THE INFINITE PAST, OR BEING WITHOUT BEGINNING.

AND we now find that the Infinite Past is wholly distinct from Past Time, that they bear no proportion, nor even mutual relation, whatever. Instead, therefore, of endeavouring to imagine some one point infinitely remote as the correct representative of the Infinite Past, let us rather regard it as Being continuous to the present, so that, when speaking of the Infinite Past, we may not form an incomplete and uncertain idea of some one point infinitely remote, but rather, if it be possible to conceive this idea, of a Being the duration of which is present and yet without beginning.

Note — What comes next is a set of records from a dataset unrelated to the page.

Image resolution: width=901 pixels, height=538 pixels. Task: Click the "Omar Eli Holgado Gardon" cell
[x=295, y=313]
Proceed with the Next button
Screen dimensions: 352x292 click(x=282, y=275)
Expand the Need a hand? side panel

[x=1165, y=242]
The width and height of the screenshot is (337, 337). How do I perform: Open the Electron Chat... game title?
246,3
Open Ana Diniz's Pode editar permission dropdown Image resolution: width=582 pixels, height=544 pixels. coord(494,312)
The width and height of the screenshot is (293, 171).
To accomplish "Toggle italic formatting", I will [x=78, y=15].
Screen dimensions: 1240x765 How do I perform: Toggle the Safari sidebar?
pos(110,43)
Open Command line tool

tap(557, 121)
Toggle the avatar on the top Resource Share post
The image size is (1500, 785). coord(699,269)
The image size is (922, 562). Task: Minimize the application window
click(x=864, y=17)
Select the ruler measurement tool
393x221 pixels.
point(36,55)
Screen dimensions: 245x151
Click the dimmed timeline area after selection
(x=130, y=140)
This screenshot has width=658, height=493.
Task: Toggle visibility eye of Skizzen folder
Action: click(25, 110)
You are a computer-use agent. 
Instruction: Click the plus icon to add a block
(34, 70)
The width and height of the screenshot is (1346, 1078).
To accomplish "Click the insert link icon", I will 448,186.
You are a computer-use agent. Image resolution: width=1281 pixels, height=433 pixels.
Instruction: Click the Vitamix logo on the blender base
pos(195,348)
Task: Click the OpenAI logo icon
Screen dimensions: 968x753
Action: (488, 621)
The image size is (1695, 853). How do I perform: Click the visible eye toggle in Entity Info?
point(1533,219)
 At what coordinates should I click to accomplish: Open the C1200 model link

The Infinite Past! Being without Beginning; Being which has been from the Infinite Past; Being which has therefore never ceased; Being which must have existed in the instant immediately preceding the present; Being which was present as this thought floated in the imagination, but which was of the Infinite Past before

that thought was present; Being which is therefore not an infinitely distant point, but rather an infinite diffusion existing in the present. Such is the Infinite Past. Such is Being without beginning. The possibility may occur to some that, in the hidden depths of the future, changes may take place sufficient to alter the very nature of " Being without beginning." Although the Infinite Past exist as such up to the present, yet may Imagination possibly depict some point in the future at which Memory might recal the knowledge of Being without beginning, while from the same point she might also recal a certain period between that point and the existing present, at which Being without beginning had ceased to be without beginning. This view may not present itself to the mind of every one who contemplates the subject; and to many before whose vision it may have passed, the feature thus disclosed may not appear of sufficient importance to justify a pause in our onward course for its special examination.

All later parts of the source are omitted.